Much like the Israelites, we too journey as God’s chosen people from a sort of slavery into freedom during the Lenten and Easter seasons. To help recall this journey that is so crucial to the Christian life, here are four films to watch during these most important liturgical seasons that loosely retrace, in one way or another, our own spiritual pilgrimage as we move from death in our humanity to abundant life in Christ. A small disclaimer: While the following films are not necessarily historically accurate, the themes each convey are universal and say something profound about what it means to be a follower of Christ.


We begin our journey into the wilderness with something of a modern classic. Aside from the memorable visual effects that were cutting edge for animated movies at the time, most will also remember the song “When You Believe” performed by Whitney Houston and Mariah Carey, which ended up taking home the Oscar for best original song in 1999. Based partly on the 1956 film “The Ten Commandments,” “The Prince of Egypt” is a family-friendly take on the Book of Exodus, albeit with some creative liberties taken. Despite the historical and biblical discrepancies, the essence of the story remains the same, and in the end, the film stands the test of time not only because it is endearing, but because it captures well the Israelites’ journey from slavery to freedom and Moses’ faithfulness to God, who often asks us to have faith in the face of seemingly impossible odds, just as Moses did.


Charleton Heston

Here we have another classic. Though it moves away from a strictly biblical story, “Ben Hur” is still no less compelling and holds up quite well as a film, even more than 60 years later. “Ben Hur” tells the story of Judah Ben Hur, a Jewish prince in Jerusalem who is falsely imprisoned by his childhood friend Messala, a Roman commander. While it appears as a revenge story of sorts, “Ben Hur” is actually a story about the healing power of Jesus. The events of the film run parallel to the life of Jesus, and it is in the encounters that Judah has with the Christ that the film’s main narrative and message ultimately lies. How many of us face the trials and hardships of this life, only to be given a drink of water by Jesus when we most need it? If you’re not in the right frame of mind to watch “The Passion of the Christ” on Good Friday, then “Ben Hur” is a great alternative to commemorate the Crucifixion and witness the healing power of the cross in all its cinematic glory.


Clavius (Joseph Fiennes) and Lucius (Tom Felton) execute orders from Pontius Pilate in Columbia Pictures’ RISEN, which premiered in theaters nationwide Feb. 19, 2016.

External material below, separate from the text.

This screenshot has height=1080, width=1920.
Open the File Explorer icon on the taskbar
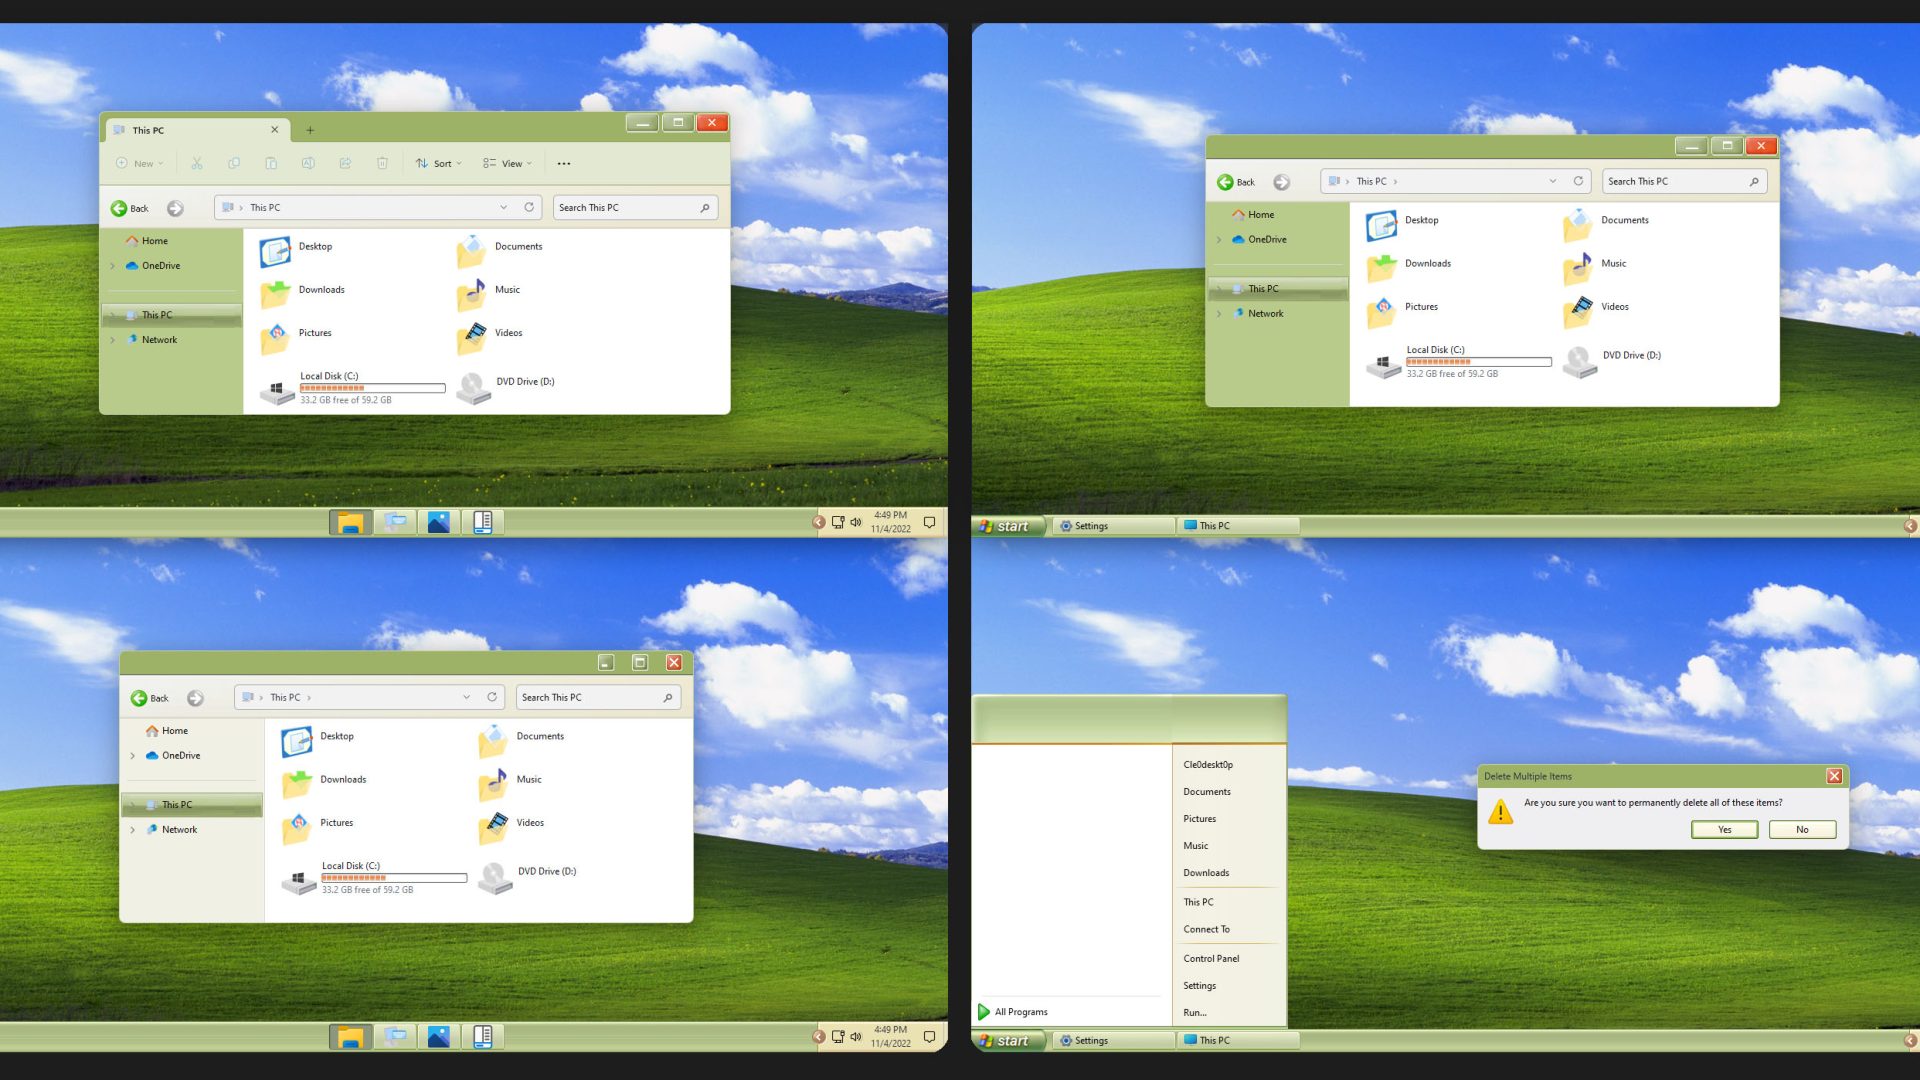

The Resurrection, in all its glory and mystery, was not just one event among many in history; it was the event. Death was overcome and humanity was freed from its captivity to sin and the evil one. Imagine if you were a Roman soldier tasked with investigating the mysterious disappearance of a man who had been killed just three days earlier, a fact witnessed by hundreds of people. The 2016 film “Risen” approaches the Resurrection from this very angle, as a soldier named Clavius is sent by Pontius Pilate to get to the bottom of rumors that a Jewish messiah was raised from the dead and are spreading like fire throughout the region. What Clavius discovers changes him forever, as it should for all who encounter the risen Christ. This is a good one to watch during the Easter octave. Truly, he is risen!


Jim Caviezel as St. Luke and James Faulkner as St. Paul in “Paul, Apostle of Christ”

Closing out our journey, we move into the time of the Emperor Nero, one of the fiercest and most ruthless persecutors of Christians in the first century. St. Luke travels to Rome, where St. Paul is imprisoned for spreading the Gospel — a clear threat to Nero’s reign of terror. A weary St. Paul knows his death is near, and St. Luke sneaks into the prison where he’s being held to convince St. Paul to write an account of his life that will become the Acts of the Apostles. These events are depicted in the 2018 film, “Paul, Apostle of Christ,” which serves as a great capstone to close the Easter season. The film features emotive performances from Jim Caviezel and James Faulkner as Luke and Paul, respectively, and adequately portrays a key moment of time in the birth of the early Church, a Church founded on the resurrected Christ that endures to this day.

Aaron Lambert is a writer from Denver.